Removing diacritial on `й` breaks scrolling to a text fragment. #134

Open moetelo opened 2 years ago

moetelo commented 2 years ago

https://github.com/GoogleChromeLabs/text-fragments-polyfill/blob/0e23fabfb4fb1f4fdc1d620d87b0a9ee7357566e/src/text-fragment-utils.js#L918-L919

Case in which removing diacriticals breaks scrolling to the text fragment Cyrillic alphabet, й.

Chrome-produced link: #:~:text=На%20«Галактическом%20основном»-,Йода,-разговаривает%2C%20инвертируя%20порядок)

The polyfill would produce something like #:~:text=На%20«Галактическом%20основном»-,Иода,-разговаривает%2C%20инвертируя%20порядок. Notice Иода instead of Йода.

Now, such link would not work in Chrome and in other browsers with polyfill enabled.

moetelo commented 2 years ago

In some cases it doesn't matter, whether you remove diacriticals or not Spanish alphabet, diacriticals like ñ.

For the word señora, Chrome's Copy link to selected text gives the following result: https://www.collinsdictionary.com/dictionary/spanish-english/se%C3%B1or#:~:text=Word%20forms%3A%20se%C3%B1or%2C-,se%C3%B1ora,-ADJECTIVE in which, as you can notice, the diacriticals are preserved: se%C3%B1ora. This polyfill would (probably, untested) produce the same result, but with ñ replaced to n. https://www.collinsdictionary.com/dictionary/spanish-english/se%C3%B1or#:~:text=Word%20forms%3A%20senor%2C-,senora,-ADJECTIVE , which also works as expected — scrolls browser to the expected place.

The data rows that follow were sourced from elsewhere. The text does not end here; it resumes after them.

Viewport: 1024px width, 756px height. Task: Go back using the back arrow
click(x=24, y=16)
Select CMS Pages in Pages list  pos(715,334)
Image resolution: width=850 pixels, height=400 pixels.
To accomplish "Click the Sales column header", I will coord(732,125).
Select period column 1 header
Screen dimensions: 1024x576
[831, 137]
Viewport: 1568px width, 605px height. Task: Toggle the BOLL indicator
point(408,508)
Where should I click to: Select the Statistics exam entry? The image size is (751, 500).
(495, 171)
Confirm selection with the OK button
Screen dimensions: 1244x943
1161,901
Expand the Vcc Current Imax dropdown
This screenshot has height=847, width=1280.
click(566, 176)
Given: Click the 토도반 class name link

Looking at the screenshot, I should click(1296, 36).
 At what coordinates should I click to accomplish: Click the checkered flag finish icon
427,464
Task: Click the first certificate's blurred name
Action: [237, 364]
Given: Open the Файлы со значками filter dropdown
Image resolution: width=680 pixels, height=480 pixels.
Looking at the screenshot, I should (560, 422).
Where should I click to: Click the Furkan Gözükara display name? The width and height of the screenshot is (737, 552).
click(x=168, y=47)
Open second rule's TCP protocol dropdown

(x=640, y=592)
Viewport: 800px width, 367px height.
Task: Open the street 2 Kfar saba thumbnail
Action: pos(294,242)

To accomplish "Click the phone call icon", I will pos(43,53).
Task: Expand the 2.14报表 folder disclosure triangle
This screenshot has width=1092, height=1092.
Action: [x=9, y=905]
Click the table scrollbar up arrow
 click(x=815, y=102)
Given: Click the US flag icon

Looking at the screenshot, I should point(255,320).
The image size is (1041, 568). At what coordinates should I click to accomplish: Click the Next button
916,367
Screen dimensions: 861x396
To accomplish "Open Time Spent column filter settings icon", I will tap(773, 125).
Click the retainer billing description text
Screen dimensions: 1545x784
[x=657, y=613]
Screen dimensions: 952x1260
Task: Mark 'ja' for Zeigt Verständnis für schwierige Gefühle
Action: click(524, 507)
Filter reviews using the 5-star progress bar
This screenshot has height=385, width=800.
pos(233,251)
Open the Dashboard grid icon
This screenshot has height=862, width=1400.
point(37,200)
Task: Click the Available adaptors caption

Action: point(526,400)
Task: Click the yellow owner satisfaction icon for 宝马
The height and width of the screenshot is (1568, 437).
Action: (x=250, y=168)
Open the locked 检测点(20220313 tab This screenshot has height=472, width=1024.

Thus, the issue can be resolved by always preserving diacriticals. As far as I understand, this could be achieved by removing this line: https://github.com/GoogleChromeLabs/text-fragments-polyfill/blob/0e23fabfb4fb1f4fdc1d620d87b0a9ee7357566e/src/text-fragment-utils.js#L929

The second way is to only preserve U+0306 for й support.

tfmar commented 2 years ago

Hi Mikhail, thanks for the report.

According to the spec, highlighting should ignore case and diacriticals. (If there's some reason this should be applied differently in Russian, please let me know, but I think we're doing the right thing here.)

I'm hesitant to change our normalization behavior, because when we generate URLs, we want to make sure we aren't relying on diacriticals to uniquely identify one part of a page (versus identical text elsewhere without the diacriticals).

I'm going to reach out to some members of the Chrome for Desktop and Android teams and see if there's a reason they're not highlighting the polyfill-generated URL you provided above.